Make it new

The book by Barry M. Katz, published by MIT Press with foreword by John Maeda, reconstructs the unique story of the formation and development of the social and cultural system with the world’s highest designer density. And debunks some myths.

Barry M. Katz, Make it new, The MIT Press
Barry M. Katz, Make it new, The MIT Press, Cambridge Massachusetts, London England, 2015, pp. 253.

 

MIT Press recently published a Barry M. Katz book, with a foreword by John Maeda, reconstructing the unique story of the formation and development of the social and cultural system with the world’s highest designer density.

The author of the well-researched and original essay on the history of Silicon Valley design refers in the title to Confucius’ invitation to “day by day renew”, seeing it as a concise image of the spirit that drives the Californian community with the highest technology levels on the planet.
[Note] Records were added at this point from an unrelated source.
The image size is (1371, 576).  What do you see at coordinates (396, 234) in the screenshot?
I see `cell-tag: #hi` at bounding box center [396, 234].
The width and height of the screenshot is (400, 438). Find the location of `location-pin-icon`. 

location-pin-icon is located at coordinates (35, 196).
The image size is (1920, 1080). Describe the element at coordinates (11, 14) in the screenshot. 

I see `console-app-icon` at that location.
Barry Katz is a professor of industrial and interaction design at the California College of the Arts in San Francisco and the author of fascinating insights into the evolution of design thinking, published in Change by Design and NonObject. He traces the history of the role design has played and continues to play as a link between research and development, between aesthetic and logistics, and between the technical performance and human conduct that have forged this “ecosystem of innovation”.
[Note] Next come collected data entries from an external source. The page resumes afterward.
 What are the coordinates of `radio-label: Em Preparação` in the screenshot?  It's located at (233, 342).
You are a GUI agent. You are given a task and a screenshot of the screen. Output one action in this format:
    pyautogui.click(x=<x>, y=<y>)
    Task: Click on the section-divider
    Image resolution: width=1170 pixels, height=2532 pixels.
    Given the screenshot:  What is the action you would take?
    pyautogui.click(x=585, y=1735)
Barry M. Katz, Make it new, The MIT Press
Barry M. Katz, Make it new, The MIT Press
Starting from the 1950s and the founding of Stanford University’s technological incubator, the Stanford Research Park, the author develops an in-depth analysis of the Silicon Valley phenomenon, right up to the present day and to major Internet multinationals such as Facebook and Google. He demonstrates the centrality of design as an integration factor in product development processes and, more importantly, in determining the scenarios and strategies of the production realities operating in the San Francisco’s urban area South Bay.
In his foreword, John Maeda states that, to its credit, Katz’ research shows the uniqueness of this extraordinary melting pot of creative sensitivity which works as one with an unequalled capacity for technological development. Make it New is the product of in-depth study, verified in the field via thousands of interviews between the author and many members of the community that revolves around the Silicon Valley design system. This community invested more than $100,000 in this remarkable document, which conveys the stubbornness and clarity of intention of a group of people who are constantly churning out new ideas via the integrated proliferation of private research centres and genuine incubators of transdisciplinary ideas employing global talents, all part of a system where public university and private initiative converse on a daily basis.
Barry M. Katz, Make it new, The MIT Press
Barry M. Katz, Make it new, The MIT Press
The legendary anecdote presenting Steve Jobs and Steve Wozniak – founders and inventors of the brand featuring an apple with a bite taken out of it – as geeky nerds who secretly assembled the first Apple computers in the garage of Jobs’ parents’ home in Los Altos, California is rooted in the collective imagination, as is the famous claim: “Stay hungry Stay foolish”. Actually, it was an exaggeration specially designed to relaunch the myth of the self-made American man, as Katz explains, amusingly and in detail, placing the episode in the experimental workshop that was Hewlett Packard, the Cupertino firm where the pair worked and which allowed its employees to develop and produce parallel and innovative projects in its research centre. 
Wozniack, himself, has said they have HP to thank for permitting them to do everything on site: “soldering things together, putting the chips together, designing them, drawing them on drafting tables.” “The garage is a bit of a myth. We did no designs there, no breadboarding, no prototyping, no planning of products. We did no manufacturing there. The garage didn't serve much purpose, except it was something for us to feel was our home.” In reality, it was the depot for their first products and a place where they swapped ideas.
The author of Make it New believes the perspective of this integrated and systemic vision centred on a design in dialogue with scientific/technological research helped promote the founding, in 1965, of IDSA, the Industrial Designers Society of America, inspired by the theoretical visions of Victor Papanek and especially his Design for the Real World Human Ecology and Social Change, where he criticises design seen as “design cosmetics” and claims a central role for designers focused on the community as a system of shared values and references. What role, then, does the Silicon Valley designer play today? Katz refers to a definition dear also to Papanek, stating that, in the contemporary world, design is the most powerful tool with which man shapes his tools and environments and, by extension, society and himself. He proposes the Californian model as a sustainable and highly integrated archetype balancing production, profit and the quality of the natural and social context.
Barry M. Katz, Make it new, The MIT Press
Barry M. Katz, Make it new, The MIT Press
Design came slightly later to Silicon Valley than to Europe but the clear vision of its potential has triggered a constant flow not only of products but, more importantly, ideas. It is these that find fertile terrain for proliferation in the Valley’s system, generating a social structure that self-perpetuates with opportunities and possibilities. As Barry Katz says, in 60 years Silicon Valley design has broadened its field of action, no longer simply an aesthetic back-up to the production of electronic devices but an integrated socio-economic system studied worldwide but that remains inimitable and unexportable.